Mereka membuat pilihan yang buruk, dan akibatnya, semua orang menjadi tua dan mengalami kematian. Itu sebabnya patriark Ayub mengakui, ”Manusia, yang dilahirkan wanita, singkat hidupnya dan kenyang dengan keresahan.” (Ayub 14:1) Mengapa menjadi begini?
Alkitab menjelaskan, ”Dosa masuk ke dalam dunia melalui satu orang dan kematian, melalui dosa, demikianlah kematian menyebar kepada semua orang karena mereka semua telah berbuat dosa.” (Roma 5:12) Tentu ”satu orang” yang dimaksud adalah Adam, yang dengan sengaja memilih untuk melanggar perintah Allah yang sederhana namun jelas. (Kejadian 2:17) Karena pilihan yang dibuatnya, Adam kehilangan kesempatan untuk hidup selama-lamanya di bumi firdaus. Ia juga menghilangkan warisan yang sangat berharga bagi keturunannya, malah meneruskan kutuk dosa dan kematian kepada mereka. Tampaknya segala sesuatu sudah lenyap. Tetapi, apakah memang demikian?
Waktu untuk Pembaruan
Ribuan tahun kemudian, sang pemazmur diilhami untuk menulis, ”Orang-orang adil-benar akan memiliki bumi, dan mereka akan mendiaminya selama-lamanya.” (Mazmur 37:29) Sebagai jaminan bahwa janji yang diberikan di Taman Eden akan tergenap, Alkitab dengan indah melukiskan apa yang akan segera Allah lakukan, ”Ia akan menghapus segala air mata dari mata mereka, dan kematian tidak akan ada lagi, juga tidak akan ada lagi perkabungan atau jeritan atau rasa sakit. Perkara-perkara yang terdahulu telah berlalu.” Kemudian, Allah sendiri berkata, ”Lihat! Aku membuat segala sesuatu baru.”—Penyingkapan (Wahyu) 21:4, 5.

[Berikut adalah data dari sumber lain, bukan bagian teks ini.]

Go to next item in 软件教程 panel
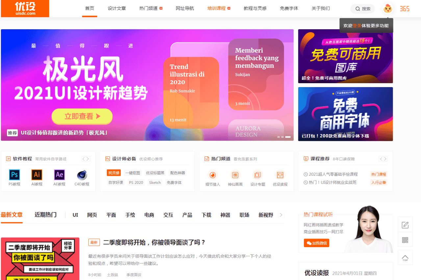421x280 pixels. pos(88,159)
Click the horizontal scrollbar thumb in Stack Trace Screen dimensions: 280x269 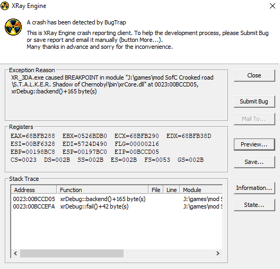coord(72,254)
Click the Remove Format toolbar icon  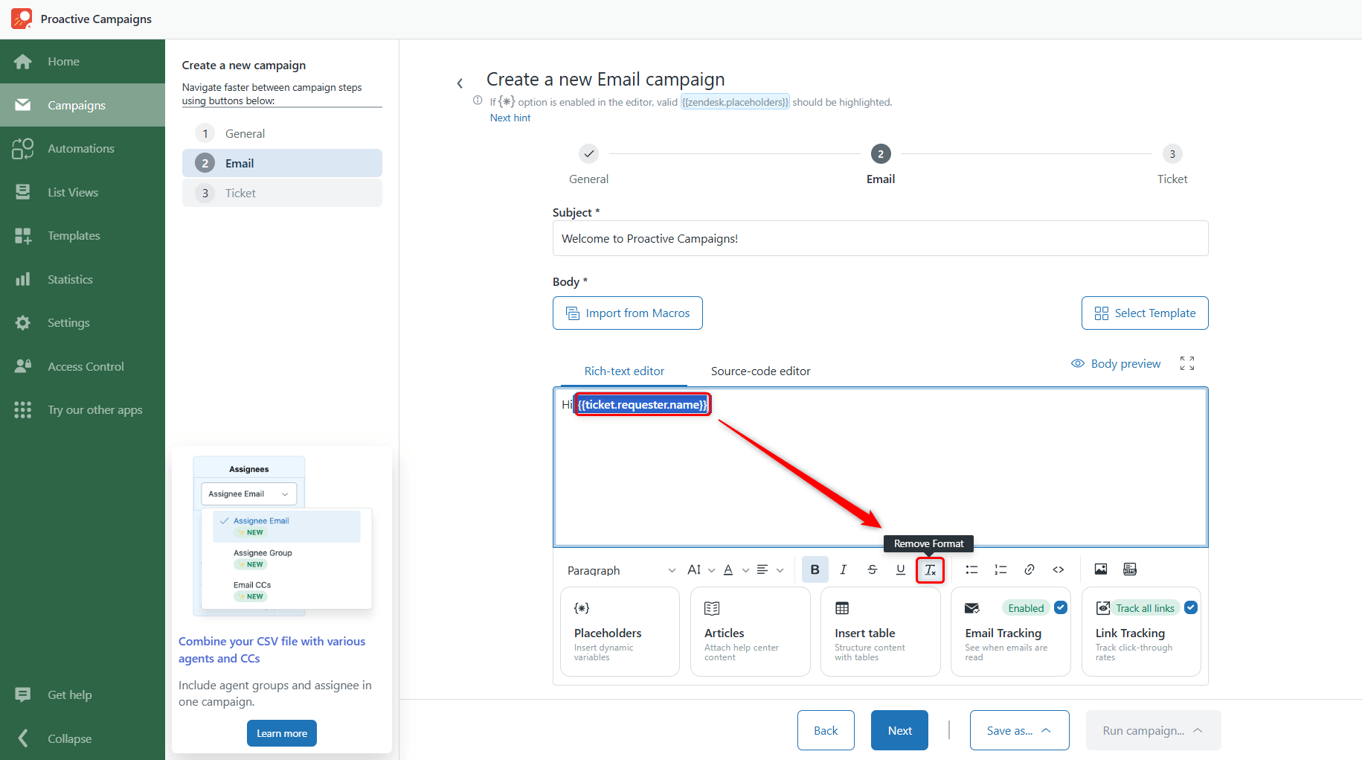point(930,570)
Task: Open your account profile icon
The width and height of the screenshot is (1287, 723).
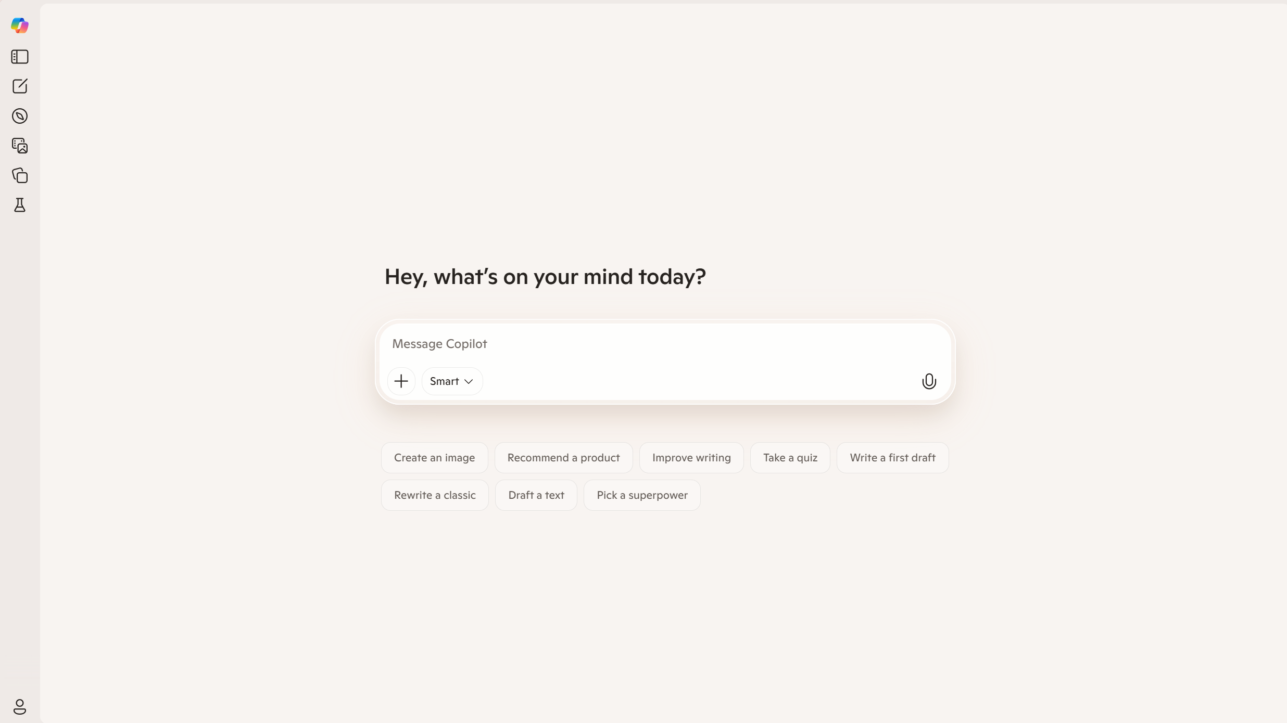Action: (19, 706)
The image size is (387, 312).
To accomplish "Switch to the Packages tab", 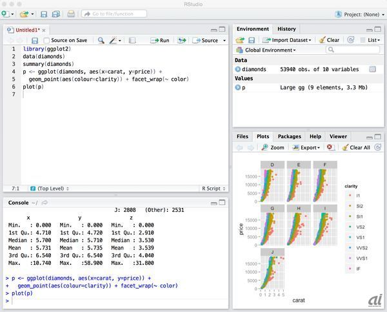I will [x=289, y=136].
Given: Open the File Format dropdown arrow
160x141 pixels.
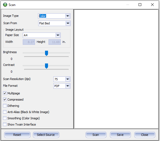Looking at the screenshot, I should 68,86.
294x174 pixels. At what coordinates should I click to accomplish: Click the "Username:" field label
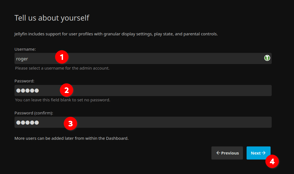tap(25, 49)
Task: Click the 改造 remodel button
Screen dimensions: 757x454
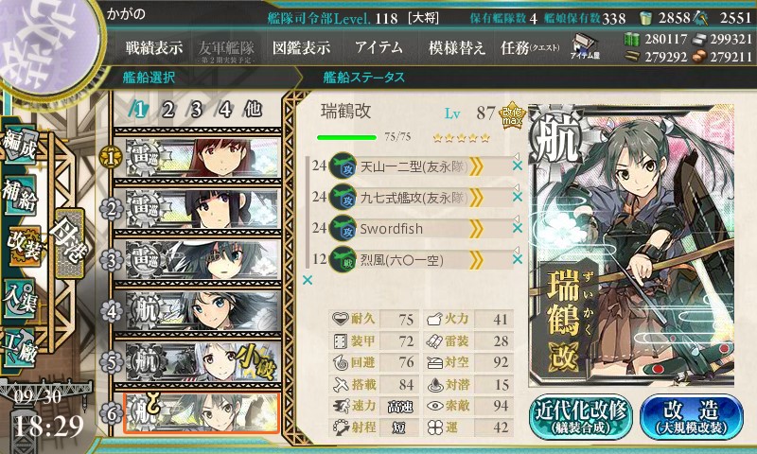Action: click(692, 417)
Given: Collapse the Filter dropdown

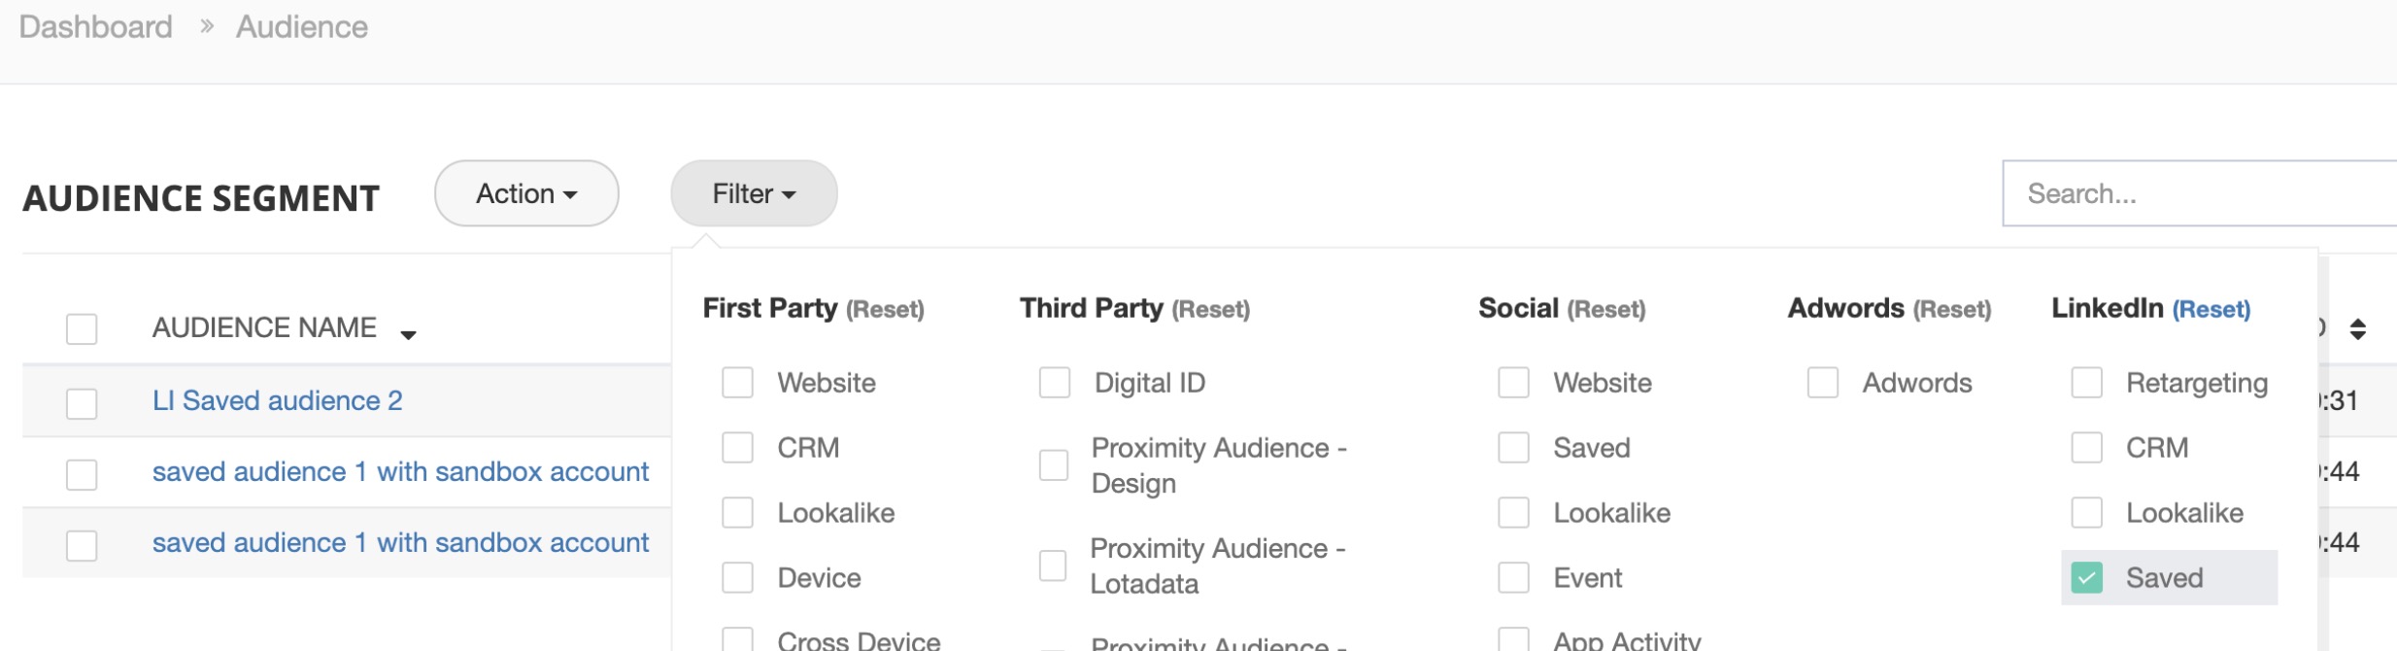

Karena untuk segala sesuatu ada waktu yang ditetapkan, pertanyaan yang timbul adalah, Bilakah waktu untuk pembaruan itu tiba, agar janji Allah yang menakjubkan itu terwujud? Penerbit majalah ini, Saksi-Saksi Yehuwa telah berupaya memberi tahu orang-orang bahwa kita sekarang hidup pada masa yang Alkitab sebut ”hari-hari terakhir” dan bahwa waktu bagi Allah untuk ”membuat segala sesuatu baru” sudah dekat. (2 Timotius 3:1) Kami mendesak Anda untuk memeriksa Alkitab dan belajar tentang prospek menakjubkan ini yang dapat menjadi milik Anda. Kami juga mendesak Anda untuk menyambut undangan, ”Hai, kamu sekalian, carilah Yehuwa sementara ia dapat ditemui. Berserulah kepadanya sementara ia dekat.” (Yesaya 55:6) Kehidupan dan prospek kekal Anda ada di tangan Anda sendiri, bukan ditentukan oleh takdir!
[Kutipan di hlm. 8]
”Lihat! Aku membuat segala sesuatu baru.”